I never understood why he took the picture, it was so familiar; where a gate once stood, a chalk path leading across an open field. It was where the walking started.

‘Due north, isn’t that curious. Took a compass with me one day, wanted to know what direction I was heading in, and it was due north, but only for a little way. Then I turned east, picked up another path and off away over the Downs, but just for a little while I’d be heading north.’
He never did go back, even though I knew he wanted too, or at least part of him did. He’d talk about a wilder coast, remembered hills more remote than these I’m standing on.
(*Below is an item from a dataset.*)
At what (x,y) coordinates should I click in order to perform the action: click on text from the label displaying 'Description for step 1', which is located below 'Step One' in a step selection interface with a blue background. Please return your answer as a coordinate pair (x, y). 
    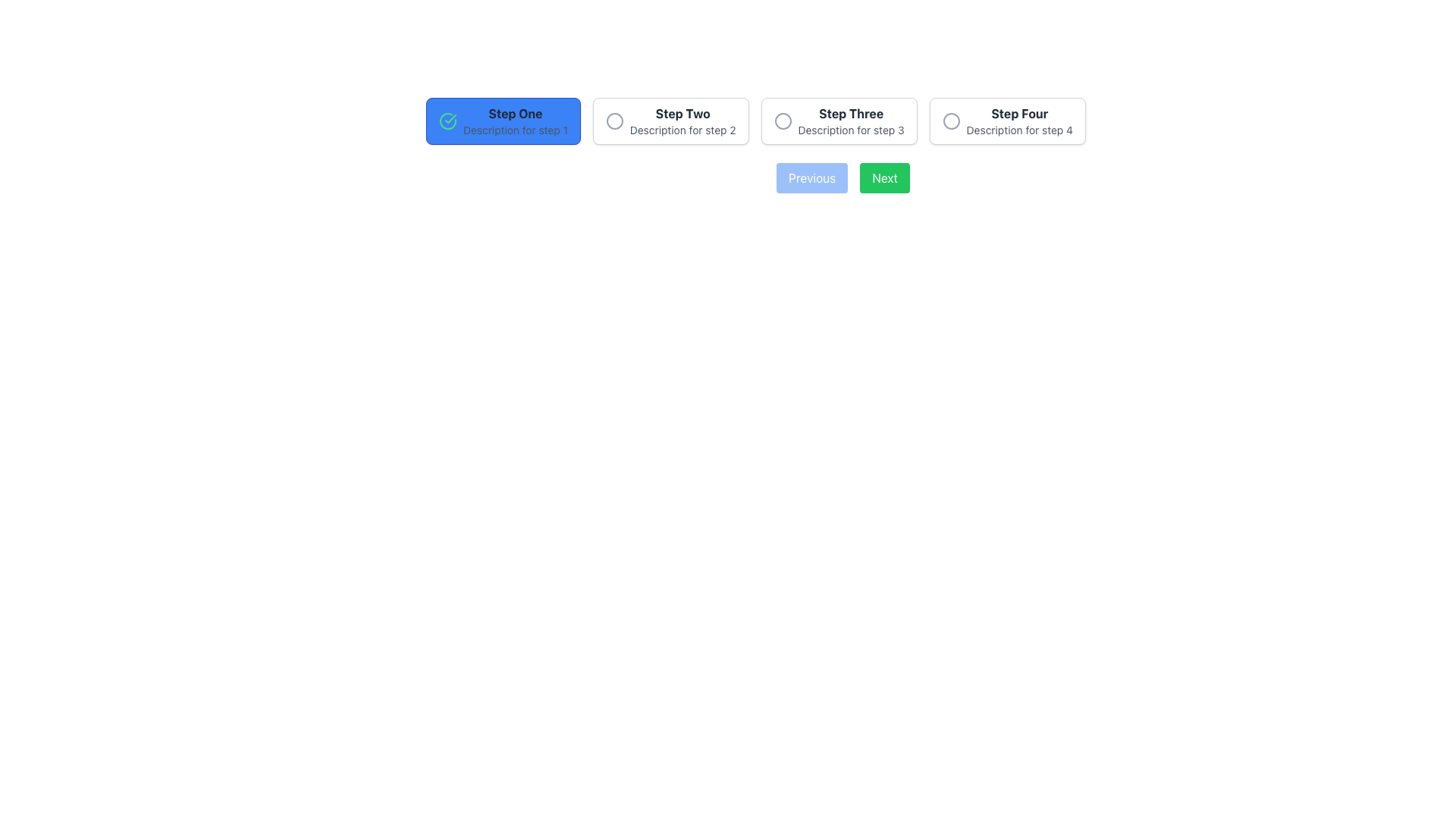
    Looking at the image, I should click on (515, 130).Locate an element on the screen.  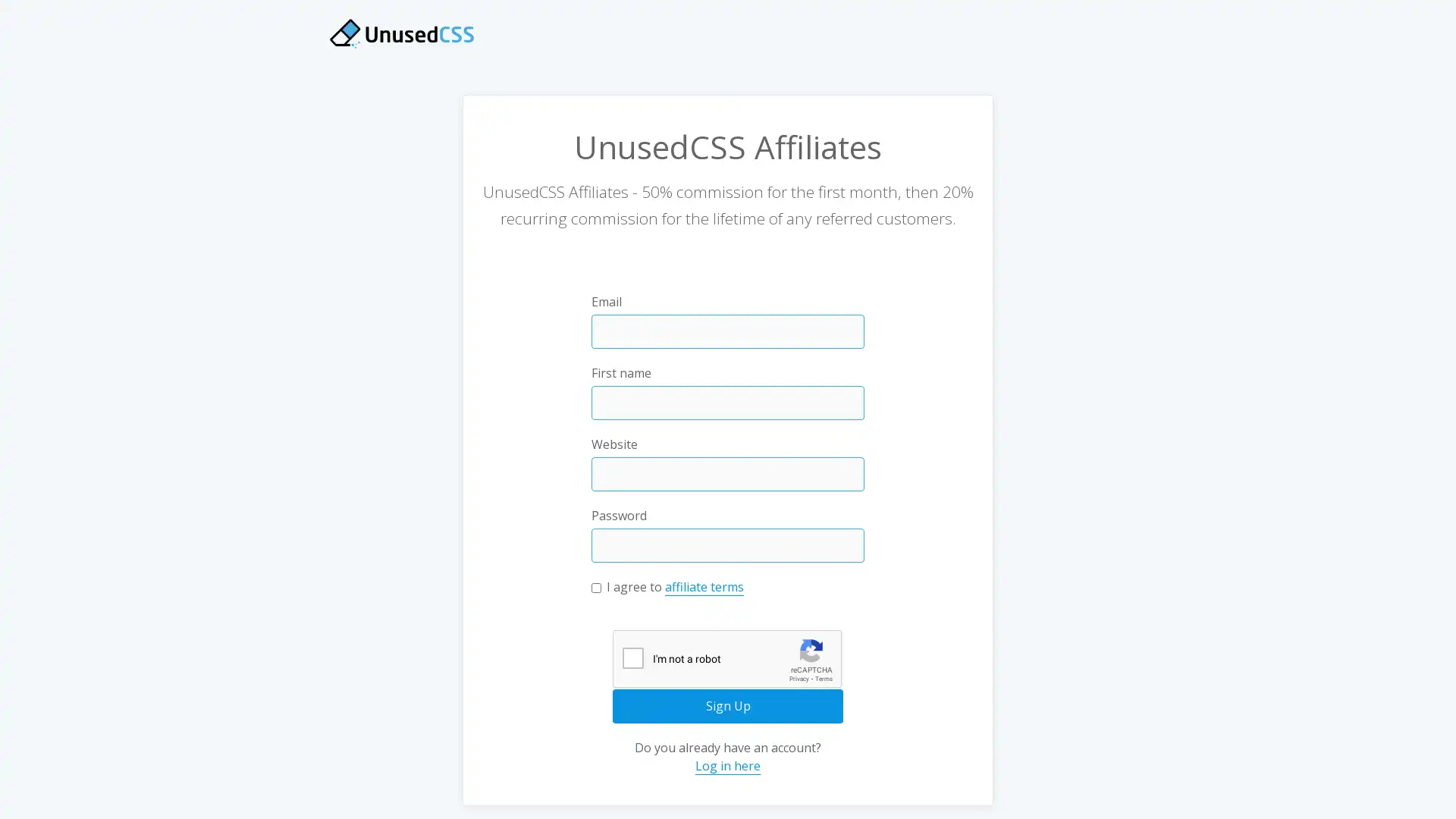
Sign Up is located at coordinates (728, 705).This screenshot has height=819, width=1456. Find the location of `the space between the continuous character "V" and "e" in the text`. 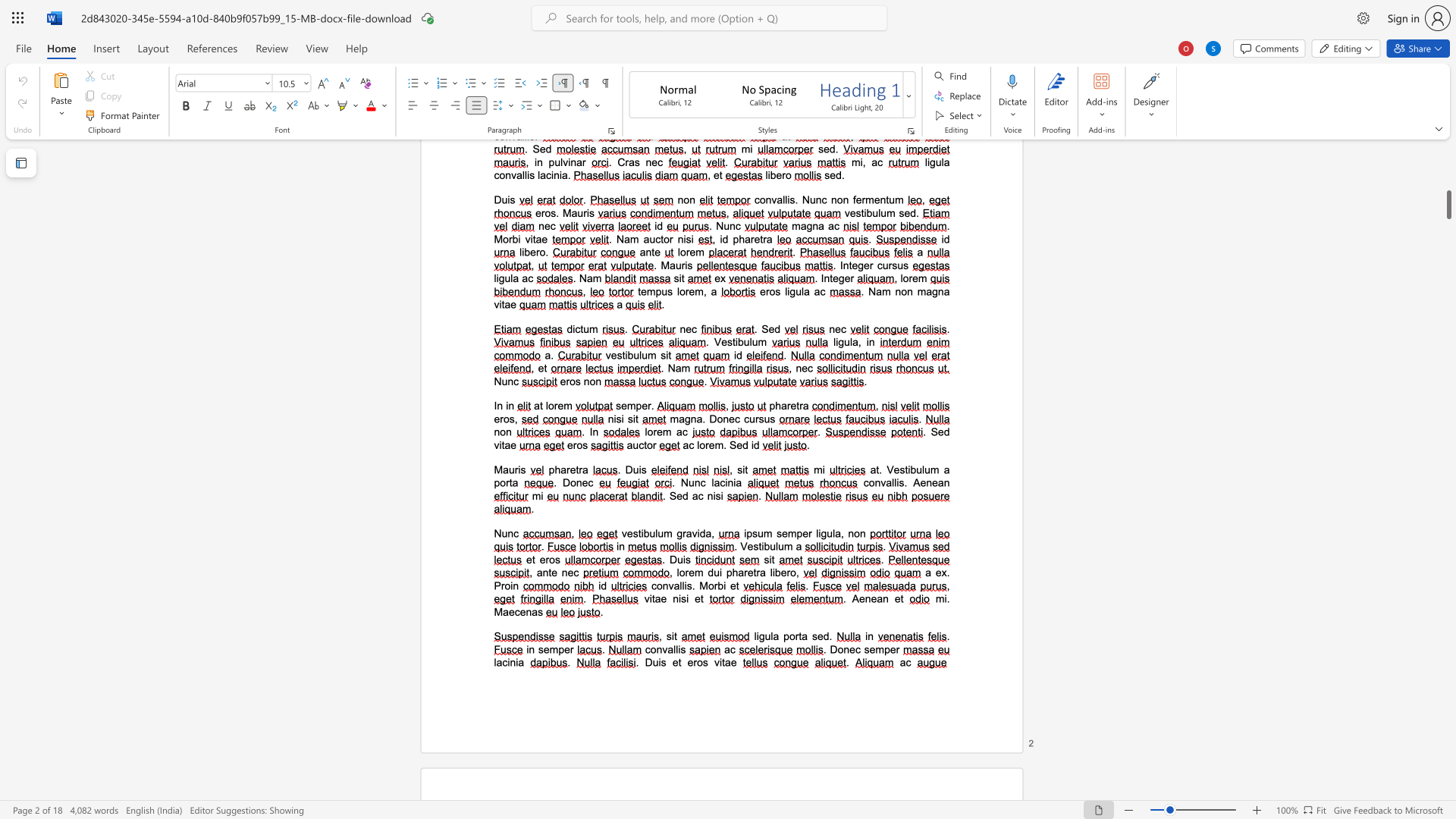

It’s wintertime in the picture, withered vegetation, chalky fields stretching away into the distance; bleak, quite remote.
‘No. Not at all, not too far from our old house. Keep on for about a quarter of a mile or so, until you come to the road, cross that and you’re off for a good days walking, once you get the traffic out of your head. You’ll be up on the Downs soon enough, with just the wind and maybe another walker. And if there’s nobody else up there, then that’s fine. All right by me’.
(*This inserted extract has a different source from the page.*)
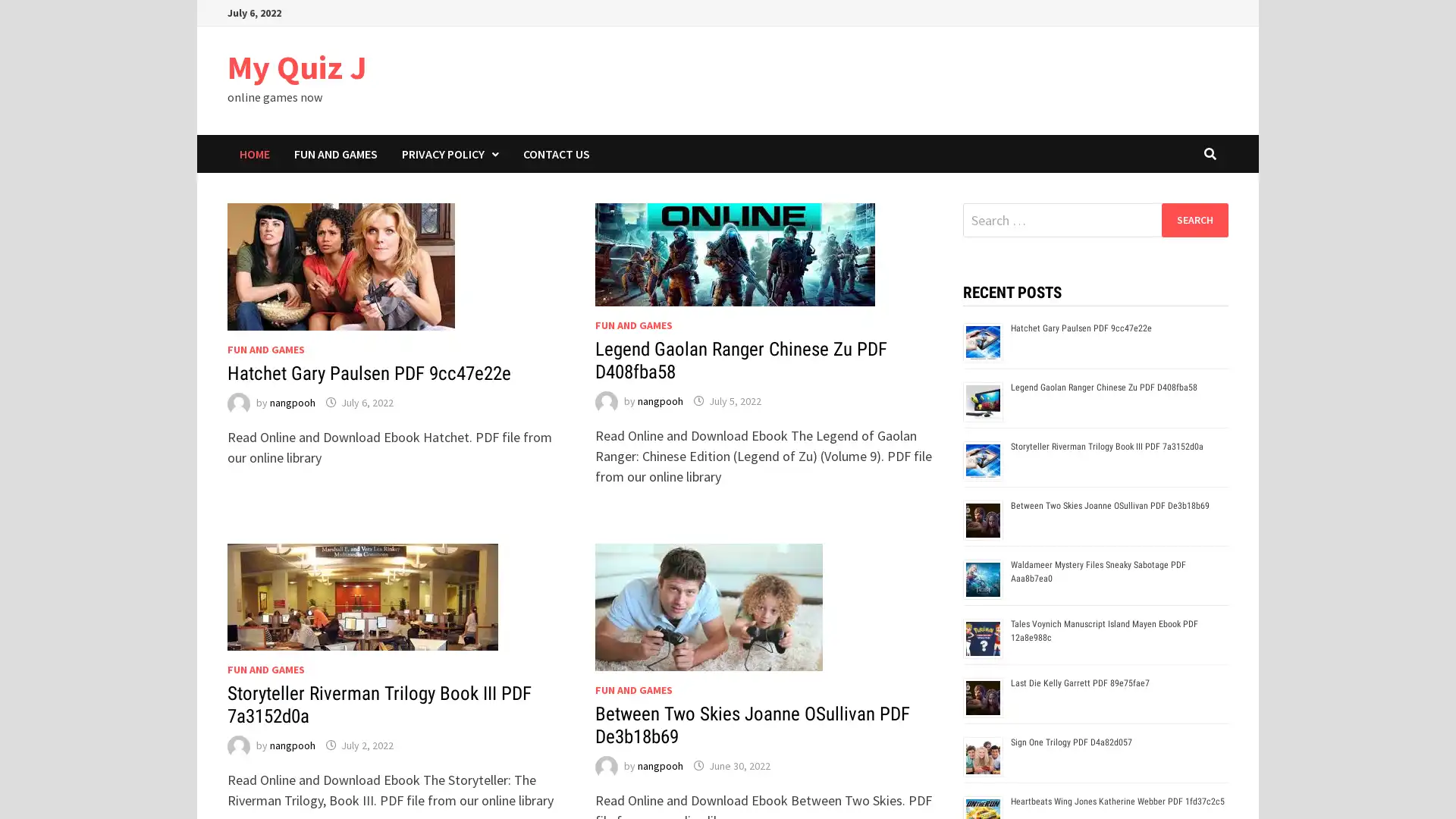  I want to click on Search, so click(1194, 219).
I read somewhere that walking suits bodily rhythms, we think at walking pace. Whatever, I walk for different reasons now. Then, it was to be with him. We’d walk for miles. Find a dew pond, or maybe settle on a hilltop, sit and eat, drink tea. I’d search for things to show him, want to know what’s this, what’s that? Then we’d be off, picking up a track, dropping into the folds between hills, into shadow, out into sunlight, along muddy tracks with him saying, ‘Come on out of that. Your mam’ll be giving me grief.’

One winter afternoon, a skin tingling day. We were above Bible Bottom, with the valley in shadow. I saw a kestrel circling overhead, hovering, then dropping.
‘Look. It’s holding onto the sky.’
We counted six kestrels. Watched them drop into the shadows, rise again, hover, then fall. It was mesmerising. I didn’t want to leave. Wanted to stay there forever, until I started to shiver and he said, ‘Come on lad, home now, don’t want you catching a chill.’

The Instamatic lived in the rucksack, even if he didn’t always feel the need to use it. Sometimes I’m present in the pictures he did take, but mostly what’s left are from his solitary walks.